'''

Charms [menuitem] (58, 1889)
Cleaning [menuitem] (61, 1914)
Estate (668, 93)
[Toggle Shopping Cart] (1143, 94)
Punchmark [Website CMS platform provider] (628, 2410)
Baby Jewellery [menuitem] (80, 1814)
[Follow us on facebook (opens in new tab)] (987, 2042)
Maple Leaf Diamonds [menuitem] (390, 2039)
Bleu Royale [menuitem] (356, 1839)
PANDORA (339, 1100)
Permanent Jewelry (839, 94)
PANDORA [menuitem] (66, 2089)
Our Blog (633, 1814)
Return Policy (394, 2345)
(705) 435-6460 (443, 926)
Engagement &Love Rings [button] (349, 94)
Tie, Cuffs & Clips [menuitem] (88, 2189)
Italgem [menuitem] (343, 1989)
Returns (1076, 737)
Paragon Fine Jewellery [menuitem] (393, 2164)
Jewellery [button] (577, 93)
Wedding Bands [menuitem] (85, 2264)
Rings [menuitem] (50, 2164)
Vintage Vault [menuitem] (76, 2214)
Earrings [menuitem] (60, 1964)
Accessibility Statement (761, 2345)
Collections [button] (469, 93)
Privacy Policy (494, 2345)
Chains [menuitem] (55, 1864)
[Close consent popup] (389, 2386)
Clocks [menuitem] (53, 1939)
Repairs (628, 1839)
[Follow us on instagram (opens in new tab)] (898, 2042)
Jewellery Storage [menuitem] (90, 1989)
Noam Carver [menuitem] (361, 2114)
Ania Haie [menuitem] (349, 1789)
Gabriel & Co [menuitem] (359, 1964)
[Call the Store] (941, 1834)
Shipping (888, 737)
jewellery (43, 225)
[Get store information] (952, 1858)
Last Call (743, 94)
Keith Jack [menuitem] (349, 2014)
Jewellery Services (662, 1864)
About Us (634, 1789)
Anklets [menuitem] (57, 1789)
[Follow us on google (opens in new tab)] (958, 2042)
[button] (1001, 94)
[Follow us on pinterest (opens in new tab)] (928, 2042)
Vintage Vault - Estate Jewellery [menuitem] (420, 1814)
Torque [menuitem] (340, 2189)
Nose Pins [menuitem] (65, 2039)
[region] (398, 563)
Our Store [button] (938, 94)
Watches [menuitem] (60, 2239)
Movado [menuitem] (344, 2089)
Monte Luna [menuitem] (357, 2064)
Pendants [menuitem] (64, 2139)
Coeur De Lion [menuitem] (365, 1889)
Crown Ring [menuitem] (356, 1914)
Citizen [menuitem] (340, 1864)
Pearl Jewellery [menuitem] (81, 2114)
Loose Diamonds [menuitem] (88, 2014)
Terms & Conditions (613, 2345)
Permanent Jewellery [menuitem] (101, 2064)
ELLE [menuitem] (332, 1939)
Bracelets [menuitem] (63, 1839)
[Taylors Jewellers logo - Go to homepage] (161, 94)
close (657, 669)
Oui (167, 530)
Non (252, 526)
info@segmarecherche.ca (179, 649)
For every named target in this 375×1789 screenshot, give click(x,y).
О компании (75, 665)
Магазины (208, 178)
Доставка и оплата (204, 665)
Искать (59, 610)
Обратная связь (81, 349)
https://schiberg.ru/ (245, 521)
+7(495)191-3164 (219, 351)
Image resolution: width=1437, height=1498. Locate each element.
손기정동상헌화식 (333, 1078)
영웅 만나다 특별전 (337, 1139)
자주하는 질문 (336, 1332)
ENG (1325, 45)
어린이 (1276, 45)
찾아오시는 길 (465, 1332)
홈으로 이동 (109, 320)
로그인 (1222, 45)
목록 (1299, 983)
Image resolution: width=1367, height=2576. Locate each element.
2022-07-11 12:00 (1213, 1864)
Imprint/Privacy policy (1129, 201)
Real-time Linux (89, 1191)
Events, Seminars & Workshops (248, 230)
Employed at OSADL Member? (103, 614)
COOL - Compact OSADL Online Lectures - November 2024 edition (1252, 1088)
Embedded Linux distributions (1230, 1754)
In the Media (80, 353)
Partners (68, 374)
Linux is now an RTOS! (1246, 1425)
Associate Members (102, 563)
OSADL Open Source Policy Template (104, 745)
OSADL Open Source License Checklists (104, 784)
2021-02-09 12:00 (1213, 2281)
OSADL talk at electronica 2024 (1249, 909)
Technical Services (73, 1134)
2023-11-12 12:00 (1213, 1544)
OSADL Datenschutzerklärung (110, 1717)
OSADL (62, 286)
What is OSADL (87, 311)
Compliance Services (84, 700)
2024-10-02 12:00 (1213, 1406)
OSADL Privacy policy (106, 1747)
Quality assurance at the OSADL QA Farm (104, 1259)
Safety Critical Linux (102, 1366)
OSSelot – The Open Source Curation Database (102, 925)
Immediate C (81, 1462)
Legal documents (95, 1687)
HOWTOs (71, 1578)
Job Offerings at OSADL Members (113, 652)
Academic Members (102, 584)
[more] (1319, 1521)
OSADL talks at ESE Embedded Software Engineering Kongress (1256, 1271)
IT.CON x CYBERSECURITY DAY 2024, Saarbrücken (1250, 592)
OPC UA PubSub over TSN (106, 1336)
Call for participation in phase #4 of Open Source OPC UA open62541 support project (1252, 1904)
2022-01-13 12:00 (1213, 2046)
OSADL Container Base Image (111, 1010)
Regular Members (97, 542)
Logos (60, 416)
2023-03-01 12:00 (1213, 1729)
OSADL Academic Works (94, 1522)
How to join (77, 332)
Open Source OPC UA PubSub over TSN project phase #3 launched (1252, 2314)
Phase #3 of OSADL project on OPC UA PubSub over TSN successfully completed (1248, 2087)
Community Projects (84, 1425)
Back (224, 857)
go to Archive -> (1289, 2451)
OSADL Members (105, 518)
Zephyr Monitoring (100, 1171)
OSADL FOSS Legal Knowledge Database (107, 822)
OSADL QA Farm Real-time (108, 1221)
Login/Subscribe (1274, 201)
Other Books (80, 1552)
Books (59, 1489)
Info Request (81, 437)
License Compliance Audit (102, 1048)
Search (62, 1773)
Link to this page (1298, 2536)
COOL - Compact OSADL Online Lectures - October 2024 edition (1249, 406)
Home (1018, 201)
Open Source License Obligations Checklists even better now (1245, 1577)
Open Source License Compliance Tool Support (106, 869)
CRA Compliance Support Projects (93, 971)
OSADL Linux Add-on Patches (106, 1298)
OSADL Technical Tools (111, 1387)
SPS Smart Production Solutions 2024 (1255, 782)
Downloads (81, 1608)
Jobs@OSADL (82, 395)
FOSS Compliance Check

'''

Could you reproduce every one of the lines above, character for character, with nothing changed?

Charms [menuitem] (58, 1889)
Cleaning [menuitem] (61, 1914)
Estate (668, 93)
[Toggle Shopping Cart] (1143, 94)
Punchmark [Website CMS platform provider] (628, 2410)
Baby Jewellery [menuitem] (80, 1814)
[Follow us on facebook (opens in new tab)] (987, 2042)
Maple Leaf Diamonds [menuitem] (390, 2039)
Bleu Royale [menuitem] (356, 1839)
PANDORA (339, 1100)
Permanent Jewelry (839, 94)
PANDORA [menuitem] (66, 2089)
Our Blog (633, 1814)
Return Policy (394, 2345)
(705) 435-6460 (443, 926)
Engagement &Love Rings [button] (349, 94)
Tie, Cuffs & Clips [menuitem] (88, 2189)
Italgem [menuitem] (343, 1989)
Returns (1076, 737)
Paragon Fine Jewellery [menuitem] (393, 2164)
Jewellery [button] (577, 93)
Wedding Bands [menuitem] (85, 2264)
Rings [menuitem] (50, 2164)
Vintage Vault [menuitem] (76, 2214)
Earrings [menuitem] (60, 1964)
Accessibility Statement (761, 2345)
Collections [button] (469, 93)
Privacy Policy (494, 2345)
Chains [menuitem] (55, 1864)
[Close consent popup] (389, 2386)
Clocks [menuitem] (53, 1939)
Repairs (628, 1839)
[Follow us on instagram (opens in new tab)] (898, 2042)
Jewellery Storage [menuitem] (90, 1989)
Noam Carver [menuitem] (361, 2114)
Ania Haie [menuitem] (349, 1789)
Gabriel & Co [menuitem] (359, 1964)
[Call the Store] (941, 1834)
Shipping (888, 737)
jewellery (43, 225)
[Get store information] (952, 1858)
Last Call (743, 94)
Keith Jack [menuitem] (349, 2014)
Jewellery Services (662, 1864)
About Us (634, 1789)
Anklets [menuitem] (57, 1789)
[Follow us on google (opens in new tab)] (958, 2042)
[button] (1001, 94)
[Follow us on pinterest (opens in new tab)] (928, 2042)
Vintage Vault - Estate Jewellery [menuitem] (420, 1814)
Torque [menuitem] (340, 2189)
Nose Pins [menuitem] (65, 2039)
[region] (398, 563)
Our Store [button] (938, 94)
Watches [menuitem] (60, 2239)
Movado [menuitem] (344, 2089)
Monte Luna [menuitem] (357, 2064)
Pendants [menuitem] (64, 2139)
Coeur De Lion [menuitem] (365, 1889)
Crown Ring [menuitem] (356, 1914)
Citizen [menuitem] (340, 1864)
Pearl Jewellery [menuitem] (81, 2114)
Loose Diamonds [menuitem] (88, 2014)
Terms & Conditions (613, 2345)
Permanent Jewellery [menuitem] (101, 2064)
ELLE [menuitem] (332, 1939)
Bracelets [menuitem] (63, 1839)
[Taylors Jewellers logo - Go to homepage] (161, 94)
close (657, 669)
Oui (167, 530)
Non (252, 526)
info@segmarecherche.ca (179, 649)
For every named target in this 375×1789 screenshot, give click(x,y).
О компании (75, 665)
Магазины (208, 178)
Доставка и оплата (204, 665)
Искать (59, 610)
Обратная связь (81, 349)
https://schiberg.ru/ (245, 521)
+7(495)191-3164 (219, 351)
Image resolution: width=1437, height=1498. Locate each element.
손기정동상헌화식 (333, 1078)
영웅 만나다 특별전 (337, 1139)
자주하는 질문 (336, 1332)
ENG (1325, 45)
어린이 (1276, 45)
찾아오시는 길 (465, 1332)
홈으로 이동 (109, 320)
로그인 (1222, 45)
목록 (1299, 983)
Image resolution: width=1367, height=2576. Locate each element.
2022-07-11 12:00 (1213, 1864)
Imprint/Privacy policy (1129, 201)
Real-time Linux (89, 1191)
Events, Seminars & Workshops (248, 230)
Employed at OSADL Member? (103, 614)
COOL - Compact OSADL Online Lectures - November 2024 edition (1252, 1088)
Embedded Linux distributions (1230, 1754)
In the Media (80, 353)
Partners (68, 374)
Linux is now an RTOS! (1246, 1425)
Associate Members (102, 563)
OSADL Open Source Policy Template (104, 745)
OSADL Open Source License Checklists (104, 784)
2021-02-09 12:00 (1213, 2281)
OSADL talk at electronica 2024 (1249, 909)
Technical Services (73, 1134)
2023-11-12 12:00 (1213, 1544)
OSADL Datenschutzerklärung (110, 1717)
OSADL (62, 286)
What is OSADL (87, 311)
Compliance Services (84, 700)
2024-10-02 12:00 (1213, 1406)
OSADL Privacy policy (106, 1747)
Quality assurance at the OSADL QA Farm (104, 1259)
Safety Critical Linux (102, 1366)
OSSelot – The Open Source Curation Database (102, 925)
Immediate C (81, 1462)
Legal documents (95, 1687)
HOWTOs (71, 1578)
Job Offerings at OSADL Members (113, 652)
Academic Members (102, 584)
[more] (1319, 1521)
OSADL talks at ESE Embedded Software Engineering Kongress (1256, 1271)
IT.CON x CYBERSECURITY DAY 2024, Saarbrücken (1250, 592)
OPC UA PubSub over TSN (106, 1336)
Call for participation in phase #4 of Open Source OPC UA open62541 support project (1252, 1904)
2022-01-13 12:00 (1213, 2046)
OSADL Container Base Image (111, 1010)
Regular Members (97, 542)
Logos (60, 416)
2023-03-01 12:00 (1213, 1729)
OSADL Academic Works (94, 1522)
How to join (77, 332)
Open Source OPC UA PubSub over TSN project phase #3 launched (1252, 2314)
Phase #3 of OSADL project on OPC UA PubSub over TSN successfully completed (1248, 2087)
Community Projects (84, 1425)
Back (224, 857)
go to Archive -> (1289, 2451)
OSADL Members (105, 518)
Zephyr Monitoring (100, 1171)
OSADL FOSS Legal Knowledge Database (107, 822)
OSADL QA Farm Real-time (108, 1221)
Login/Subscribe (1274, 201)
Other Books (80, 1552)
Books (59, 1489)
Info Request (81, 437)
License Compliance Audit (102, 1048)
Search (62, 1773)
Link to this page (1298, 2536)
COOL - Compact OSADL Online Lectures - October 2024 edition (1249, 406)
Home (1018, 201)
Open Source License Obligations Checklists even better now (1245, 1577)
Open Source License Compliance Tool Support (106, 869)
CRA Compliance Support Projects (93, 971)
OSADL Linux Add-on Patches (106, 1298)
OSADL Technical Tools (111, 1387)
SPS Smart Production Solutions 2024 (1255, 782)
Downloads (81, 1608)
Jobs@OSADL (82, 395)
FOSS Compliance Check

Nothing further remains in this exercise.